I have an array of Strings that represent Binary numbers (without leading zeroes) that I want to convert to their corresponding base 10 numbers. Consider:

binary 1011 becomes integer 11
binary 1001 becomes integer 9
binary   11 becomes integer 3   etc.

What's the best way to proceed? I've been exploring java.lang.number.* without finding a direct conversion method. Integer.parseInt(b) yields an integer EQUAL to the String...e.g., 1001 becomes 1,001 instead of 9...and does not seem to include a parameter for an output base. toBinaryString does the conversion the wrong direction. I suspect I'll need to do a multistep conversion, but can't seem to find the right combination of methods or subclasses. I'm also not sure the extent to which leading zeros or lack thereof will be an issue.
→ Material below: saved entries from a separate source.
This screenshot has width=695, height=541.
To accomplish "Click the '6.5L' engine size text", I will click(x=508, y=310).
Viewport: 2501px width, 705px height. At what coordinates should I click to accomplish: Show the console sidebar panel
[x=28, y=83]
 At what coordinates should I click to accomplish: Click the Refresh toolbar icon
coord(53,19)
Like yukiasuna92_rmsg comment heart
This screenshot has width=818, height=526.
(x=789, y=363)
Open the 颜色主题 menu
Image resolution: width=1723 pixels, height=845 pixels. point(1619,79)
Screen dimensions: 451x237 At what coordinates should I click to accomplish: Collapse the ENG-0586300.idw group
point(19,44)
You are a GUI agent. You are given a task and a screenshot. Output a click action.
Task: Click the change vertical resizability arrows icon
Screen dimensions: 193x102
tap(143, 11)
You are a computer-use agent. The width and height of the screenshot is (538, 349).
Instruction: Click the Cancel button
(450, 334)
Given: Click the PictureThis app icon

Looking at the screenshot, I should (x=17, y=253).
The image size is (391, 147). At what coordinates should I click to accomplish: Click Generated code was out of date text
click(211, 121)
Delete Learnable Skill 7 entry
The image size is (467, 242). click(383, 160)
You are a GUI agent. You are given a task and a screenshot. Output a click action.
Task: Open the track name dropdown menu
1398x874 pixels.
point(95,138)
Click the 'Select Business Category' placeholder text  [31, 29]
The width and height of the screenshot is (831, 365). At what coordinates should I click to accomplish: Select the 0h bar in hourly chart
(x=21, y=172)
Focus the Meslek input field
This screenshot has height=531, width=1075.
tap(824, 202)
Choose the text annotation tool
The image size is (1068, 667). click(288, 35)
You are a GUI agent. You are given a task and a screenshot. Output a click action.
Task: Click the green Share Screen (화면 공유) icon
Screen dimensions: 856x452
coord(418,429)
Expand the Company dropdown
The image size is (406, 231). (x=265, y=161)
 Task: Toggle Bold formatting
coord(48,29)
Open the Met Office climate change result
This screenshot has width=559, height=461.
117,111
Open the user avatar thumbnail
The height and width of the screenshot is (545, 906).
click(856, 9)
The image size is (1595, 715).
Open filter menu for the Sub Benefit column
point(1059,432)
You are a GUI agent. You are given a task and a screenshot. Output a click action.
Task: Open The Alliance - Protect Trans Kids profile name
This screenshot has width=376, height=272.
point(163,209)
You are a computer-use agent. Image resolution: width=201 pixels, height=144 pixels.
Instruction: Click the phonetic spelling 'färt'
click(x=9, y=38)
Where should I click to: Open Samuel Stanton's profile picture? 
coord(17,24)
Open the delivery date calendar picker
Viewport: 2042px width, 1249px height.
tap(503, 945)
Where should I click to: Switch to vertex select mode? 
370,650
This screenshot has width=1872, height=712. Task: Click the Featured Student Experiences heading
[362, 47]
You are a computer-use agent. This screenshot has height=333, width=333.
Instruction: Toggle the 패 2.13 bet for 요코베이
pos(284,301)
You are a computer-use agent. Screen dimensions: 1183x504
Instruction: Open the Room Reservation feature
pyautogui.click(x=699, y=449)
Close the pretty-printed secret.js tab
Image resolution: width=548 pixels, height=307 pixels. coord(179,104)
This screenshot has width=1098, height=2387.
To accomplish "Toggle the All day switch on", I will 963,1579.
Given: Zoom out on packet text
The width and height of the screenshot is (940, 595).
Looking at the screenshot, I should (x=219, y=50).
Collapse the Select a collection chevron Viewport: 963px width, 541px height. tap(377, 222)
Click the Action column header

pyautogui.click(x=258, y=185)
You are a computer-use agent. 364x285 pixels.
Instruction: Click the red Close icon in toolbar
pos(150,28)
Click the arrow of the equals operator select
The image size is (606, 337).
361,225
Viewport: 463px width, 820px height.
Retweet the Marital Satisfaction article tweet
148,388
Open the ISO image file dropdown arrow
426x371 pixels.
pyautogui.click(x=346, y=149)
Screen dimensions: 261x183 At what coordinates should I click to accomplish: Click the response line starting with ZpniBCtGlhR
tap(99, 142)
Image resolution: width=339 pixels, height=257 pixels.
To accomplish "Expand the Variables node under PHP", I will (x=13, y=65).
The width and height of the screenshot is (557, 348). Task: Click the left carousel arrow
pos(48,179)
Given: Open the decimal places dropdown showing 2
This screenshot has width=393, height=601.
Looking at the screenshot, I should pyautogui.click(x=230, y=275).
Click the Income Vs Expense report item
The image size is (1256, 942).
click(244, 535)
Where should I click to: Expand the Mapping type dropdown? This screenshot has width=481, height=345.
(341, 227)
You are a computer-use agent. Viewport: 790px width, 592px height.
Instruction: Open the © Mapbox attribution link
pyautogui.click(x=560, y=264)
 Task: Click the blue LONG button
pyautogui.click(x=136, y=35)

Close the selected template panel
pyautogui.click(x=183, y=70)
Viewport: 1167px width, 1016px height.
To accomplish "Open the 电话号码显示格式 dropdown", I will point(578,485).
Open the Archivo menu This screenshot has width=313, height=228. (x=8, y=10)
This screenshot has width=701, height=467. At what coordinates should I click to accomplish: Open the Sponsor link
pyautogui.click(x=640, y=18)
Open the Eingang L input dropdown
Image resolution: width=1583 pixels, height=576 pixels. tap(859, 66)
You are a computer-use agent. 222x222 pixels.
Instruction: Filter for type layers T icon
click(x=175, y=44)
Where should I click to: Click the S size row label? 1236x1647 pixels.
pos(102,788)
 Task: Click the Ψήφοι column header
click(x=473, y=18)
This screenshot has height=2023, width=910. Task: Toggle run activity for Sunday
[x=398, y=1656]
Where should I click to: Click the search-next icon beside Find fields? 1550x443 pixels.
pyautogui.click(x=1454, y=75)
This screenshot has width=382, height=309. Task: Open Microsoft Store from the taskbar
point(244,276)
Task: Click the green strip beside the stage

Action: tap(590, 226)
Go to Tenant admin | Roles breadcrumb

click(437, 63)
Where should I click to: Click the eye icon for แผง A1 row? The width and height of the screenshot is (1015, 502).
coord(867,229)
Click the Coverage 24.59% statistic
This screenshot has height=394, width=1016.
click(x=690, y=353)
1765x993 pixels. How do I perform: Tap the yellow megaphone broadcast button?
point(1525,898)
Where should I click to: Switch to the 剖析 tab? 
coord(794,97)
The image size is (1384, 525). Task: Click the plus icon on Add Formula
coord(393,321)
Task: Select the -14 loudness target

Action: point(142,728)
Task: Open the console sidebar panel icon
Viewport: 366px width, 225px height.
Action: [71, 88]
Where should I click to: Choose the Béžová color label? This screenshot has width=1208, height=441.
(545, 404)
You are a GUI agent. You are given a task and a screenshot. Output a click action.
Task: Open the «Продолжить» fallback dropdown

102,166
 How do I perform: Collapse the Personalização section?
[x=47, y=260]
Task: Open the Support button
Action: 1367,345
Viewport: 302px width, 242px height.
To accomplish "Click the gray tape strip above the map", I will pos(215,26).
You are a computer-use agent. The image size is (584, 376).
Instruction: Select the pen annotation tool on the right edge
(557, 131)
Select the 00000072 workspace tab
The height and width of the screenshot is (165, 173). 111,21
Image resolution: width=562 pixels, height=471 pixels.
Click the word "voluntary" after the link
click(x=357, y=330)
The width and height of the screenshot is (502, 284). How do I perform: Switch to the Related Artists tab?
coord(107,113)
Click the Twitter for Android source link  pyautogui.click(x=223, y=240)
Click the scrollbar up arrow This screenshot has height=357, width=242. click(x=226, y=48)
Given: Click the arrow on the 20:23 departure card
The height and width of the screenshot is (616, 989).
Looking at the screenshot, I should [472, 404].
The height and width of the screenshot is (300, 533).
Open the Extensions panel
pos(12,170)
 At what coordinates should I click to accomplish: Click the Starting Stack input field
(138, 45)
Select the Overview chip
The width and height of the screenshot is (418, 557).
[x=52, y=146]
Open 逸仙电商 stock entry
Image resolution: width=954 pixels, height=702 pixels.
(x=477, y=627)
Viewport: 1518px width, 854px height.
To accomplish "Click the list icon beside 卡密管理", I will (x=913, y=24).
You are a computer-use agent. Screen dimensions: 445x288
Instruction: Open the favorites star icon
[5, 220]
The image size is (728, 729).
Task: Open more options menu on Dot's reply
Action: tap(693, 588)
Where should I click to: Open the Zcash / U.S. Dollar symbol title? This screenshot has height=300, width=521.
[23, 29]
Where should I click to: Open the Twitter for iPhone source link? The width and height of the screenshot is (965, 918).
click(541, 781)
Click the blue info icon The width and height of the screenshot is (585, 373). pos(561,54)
Anyone have any good directions to point me?

Upvotes: 158

Views: 304720

Answers (13)

Tijil Saka
Tijil Saka

Reputation: 367

For some bigger numbers including longs this method may be more helpful

public static long binCon(String s) {
    long num = 0;
    for (int i = 0; i < s.length(); i++) {
        char digit = s.charAt(i);
        if (digit == '1') 
            num = (num << 1) | 1; 
        else if (digit == '0') 
            num = num << 1;
    }
    return num;
}

Upvotes: 0

Richa-Bharti
Richa-Bharti

Reputation: 1

You can also use this method to convert the binary to decimal integer if you are given with string.(Java Language)

static int binaryTodecimal(String s){
    int i= -1;
    char[] str = s.toCharArray();
    int dec_val= 0;
    
    for (int j=str.length-1; j>=0 ;j-- ){
        int k= Integer.valueOf(str[j]) - '0';
        i = i+1;
        dec_val += k*(Math.pow(2, i));
        
    }
    System.out.println(dec_val);
}

Upvotes: 0

impossible-sudoku
impossible-sudoku

Reputation: 184

Using bitshift is more elegant and faster than Math.pow. Simply bitshift the digits (0 or 1) into position with val <<= 1

// parse an unsigned binary string, valid up to 31 bits
static int binaryToBase10(String binaryString) {
    int val = 0;
    for (char c : binaryString.toCharArray()) {
        val <<= 1;
        val += c-'0';
    }
    return val;
}

Example use

int val = binaryToBase10("1011");
System.out.println(val);

prints 11

Upvotes: 4

Kooin-Shin
Kooin-Shin

Reputation: 26

Now you want to do from binary string to Decimal but Afterword, You might be needed contrary method. It's down below.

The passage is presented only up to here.